User Guide for CCCC

Table of Contents

Introduction

Report Contents

Counting Methods

Command line syntax

Configuration

Disclaimers

Getting CCCC

Introduction

CCCC is a tool for the analysis of source code in various languages (primarily C++), which generates a report in HTML format on various measurements of the code processed. Although the tool was originally implemented to process C++ and ANSI C, the present version is also able to process Java source files, and support has been present in earlier versions for Ada95. The name CCCC stands for 'C and C++ Code Counter'.

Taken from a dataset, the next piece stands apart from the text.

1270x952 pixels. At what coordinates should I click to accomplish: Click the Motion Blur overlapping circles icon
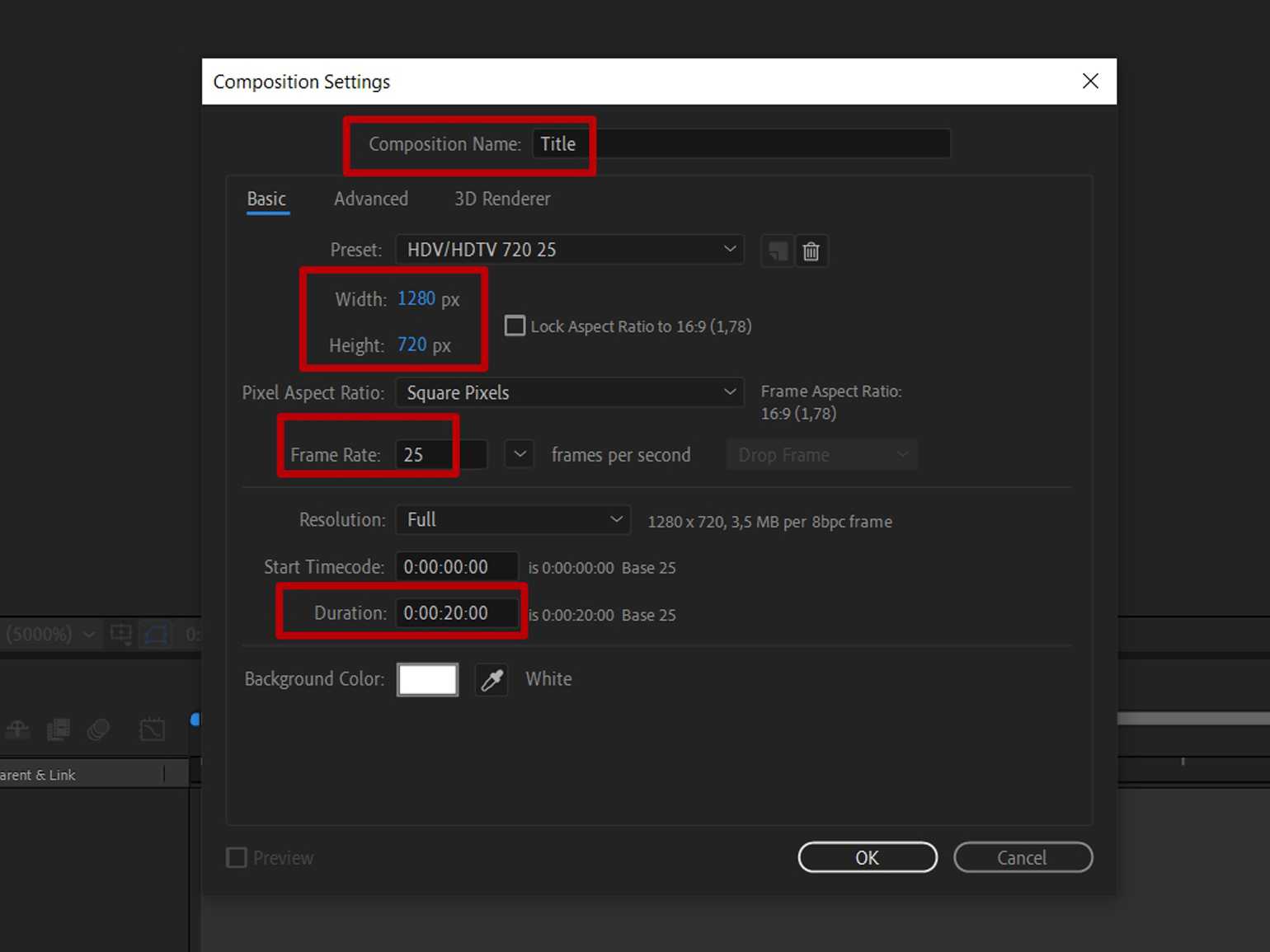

Measurements of source code of this kind are generally referred to as 'software metrics', or more precisely 'software product metrics' (as the term 'software metrics` also covers measurements of the software process, which are called 'software process metrics'). There is a reasonable consensus among modern opinion leaders in the software engineering field that measurement of some kind is probably a Good Thing, although there is less consensus on what is worth measuring and what the measurements mean.

CCCC has been developed as freeware, and is released in source code form. Users are encouraged to compile the program themselves, and to modify the source to reflect their preferences and interests.

The simplest way of using CCCC is just to run it with the names of a selection of files on the command line like this:

cccc my_types.h big.h small.h *.cc

Alternatively, the for a complex hierarchy, the user could enter a command like this:

find . | cccc - (on Unix family platforms)

or

dir /b/s | cccc - (on DOS/Windows family platforms)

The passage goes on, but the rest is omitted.